How We Personalized Recommendations for Professionals on Thumbtack

Published in

Thumbtack Engineering

11 min readJun 17, 2024

Authors: Aishwarya V Srinivasan and Shishir Dash

Hundreds of thousands of professionals (pros) host their businesses on Thumbtack. They service millions of customers every year looking to get their jobs done in over 500 categories of home services (House Cleaning, Plumbing, etc). A single pro can offer any number of services on Thumbtack.

Each service category has its own set of preferences for the pro to choose from. For example, in the case of House Cleaning, pros can choose to offer only cleaning services for small apartments, or that they do not offer carpet cleaning. There are several preferences that vary based on service category. Pros need to carefully fill these in to ensure they get matched with customers who align with their preferences.

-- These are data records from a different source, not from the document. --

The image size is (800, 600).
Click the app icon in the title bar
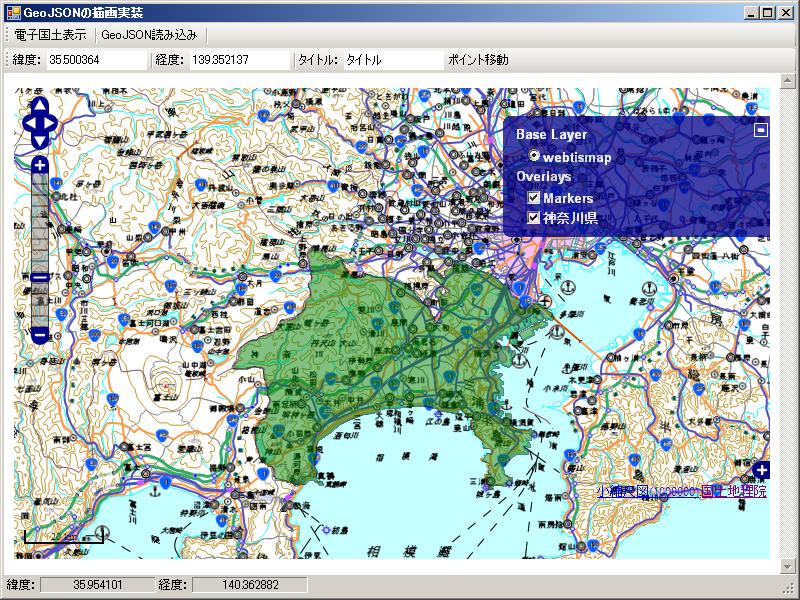click(13, 13)
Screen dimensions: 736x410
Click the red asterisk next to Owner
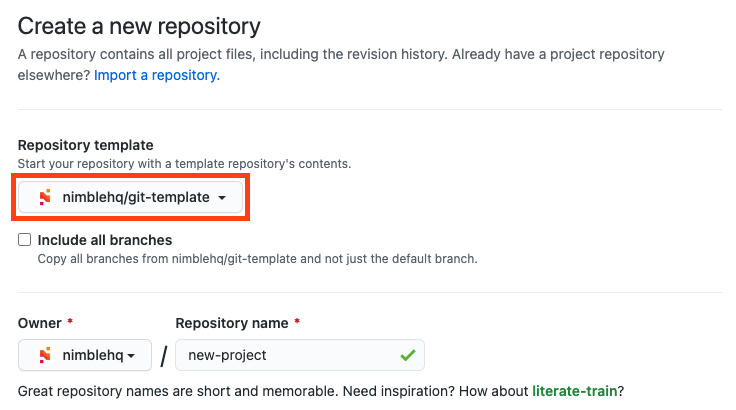click(70, 324)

We recommend actions that pros can take to potentially grow their businesses on Thumbtack. In the past year, we decided to personalize the actions we recommend to our pros using a data-driven approach rather than a rules based heuristic approach. In this blog, we will first set context around the problem, then walk you through how we addressed it. We will also touch on the impact it had on our product and our users.

The Problem

Pros want to grow their business on Thumbtack, as in, they want to get more leads/bookings that will get them more jobs. There are several actions they can take to boost their potential to get more leads such as:

Expanding their current within-category preferences.
Expanding the service categories and/or geographies they offer.
Getting more competitive by setting higher bids etc

Often, it is not very obvious when they need to take specific actions in order to maximize the chances of growing their business on Thumbtack.

We partly addressed this problem by launching a recommendations carousel for pros on the app. We tailor data-driven recommendations to each pro with specific calls to action (see example below).

Figure A. Recommendations Carousel for Pros

We have many recommendation types, each with its own eligibility criteria, to recommend to pros. Until recently, for ease of implementation and quicker additions, we used to rank these recommendations based on product intuition, with the same ordering for every pro. However, different pros might have (a) different needs for their business, and (b) different sets of actions that are more suited to these needs. Some pros may optimize for more leads on Thumbtack, while others might be more interested in higher quality leads, or higher chances of job conversion or something else. Thus, we realized that there is opportunity to prioritize and personalize these recommendations to individual pros.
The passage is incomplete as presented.